**Instructions for the task**:
Needed from the data below: every line from the one with "Electronics Emporium (210, 889)" up to and including the one with "[Club 14 Golf on Facebook] (50, 2549)", repeated exactly and with nothing else.

**Excerpted records**:
###
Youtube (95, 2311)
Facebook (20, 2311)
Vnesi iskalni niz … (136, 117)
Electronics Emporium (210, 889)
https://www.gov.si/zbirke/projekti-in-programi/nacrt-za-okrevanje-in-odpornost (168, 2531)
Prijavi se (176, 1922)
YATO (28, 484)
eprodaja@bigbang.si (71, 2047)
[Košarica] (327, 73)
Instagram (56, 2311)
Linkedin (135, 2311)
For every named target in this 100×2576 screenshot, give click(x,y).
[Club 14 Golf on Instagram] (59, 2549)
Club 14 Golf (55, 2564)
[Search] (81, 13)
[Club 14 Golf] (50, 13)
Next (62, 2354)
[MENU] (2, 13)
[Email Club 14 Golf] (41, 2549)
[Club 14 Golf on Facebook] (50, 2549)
###
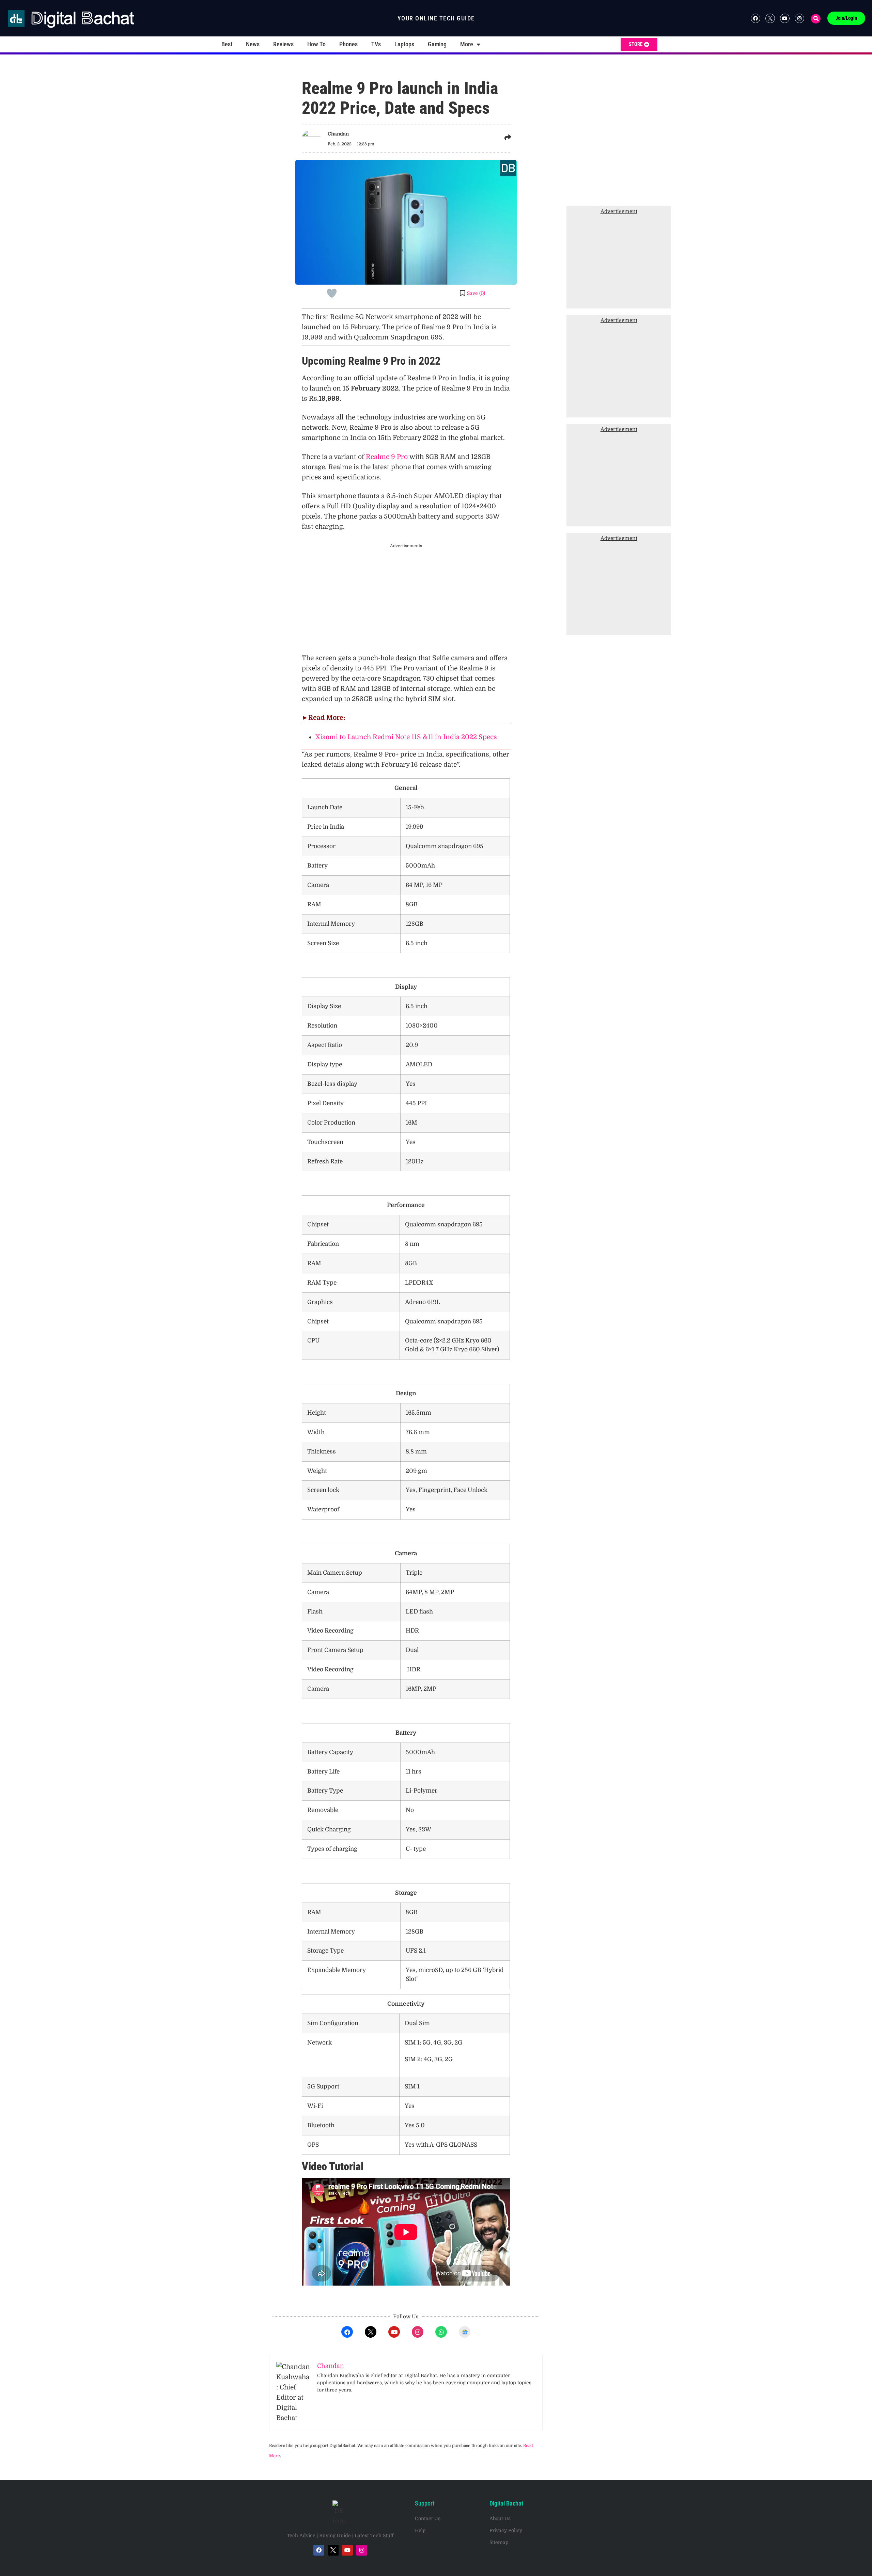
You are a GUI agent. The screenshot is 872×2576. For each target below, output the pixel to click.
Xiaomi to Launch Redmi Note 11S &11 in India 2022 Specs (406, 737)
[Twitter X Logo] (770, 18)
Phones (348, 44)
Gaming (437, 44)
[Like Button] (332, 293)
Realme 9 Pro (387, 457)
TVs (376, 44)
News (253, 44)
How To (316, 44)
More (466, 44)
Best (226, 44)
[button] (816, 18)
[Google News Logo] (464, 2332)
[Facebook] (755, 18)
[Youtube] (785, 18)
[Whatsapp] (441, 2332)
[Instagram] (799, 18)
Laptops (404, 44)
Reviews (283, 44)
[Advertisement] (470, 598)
###
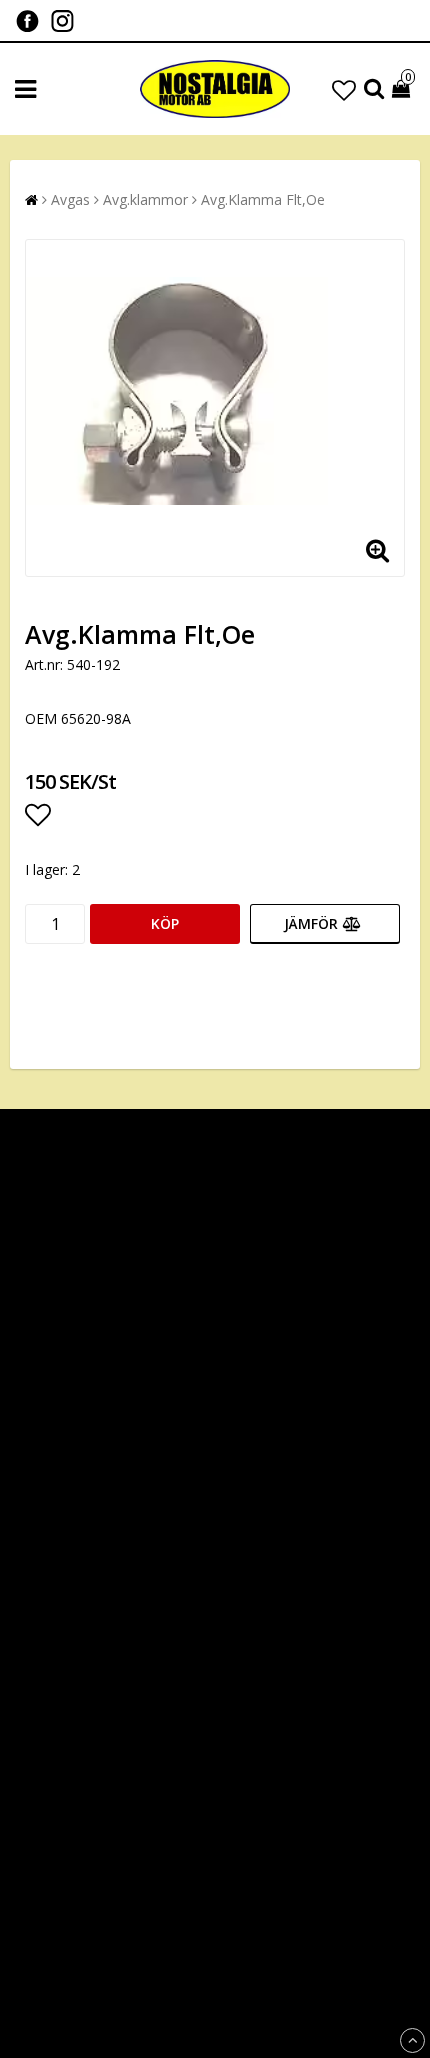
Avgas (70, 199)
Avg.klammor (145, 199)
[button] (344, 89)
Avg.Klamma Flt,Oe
###
**Reply to the exercise**:
Electronics Emporium (210, 889)
https://www.gov.si/zbirke/projekti-in-programi/nacrt-za-okrevanje-in-odpornost (168, 2531)
Prijavi se (176, 1922)
YATO (28, 484)
eprodaja@bigbang.si (71, 2047)
[Košarica] (327, 73)
Instagram (56, 2311)
Linkedin (135, 2311)
For every named target in this 100×2576 screenshot, give click(x,y).
[Club 14 Golf on Instagram] (59, 2549)
Club 14 Golf (55, 2564)
[Search] (81, 13)
[Club 14 Golf] (50, 13)
Next (62, 2354)
[MENU] (2, 13)
[Email Club 14 Golf] (41, 2549)
[Club 14 Golf on Facebook] (50, 2549)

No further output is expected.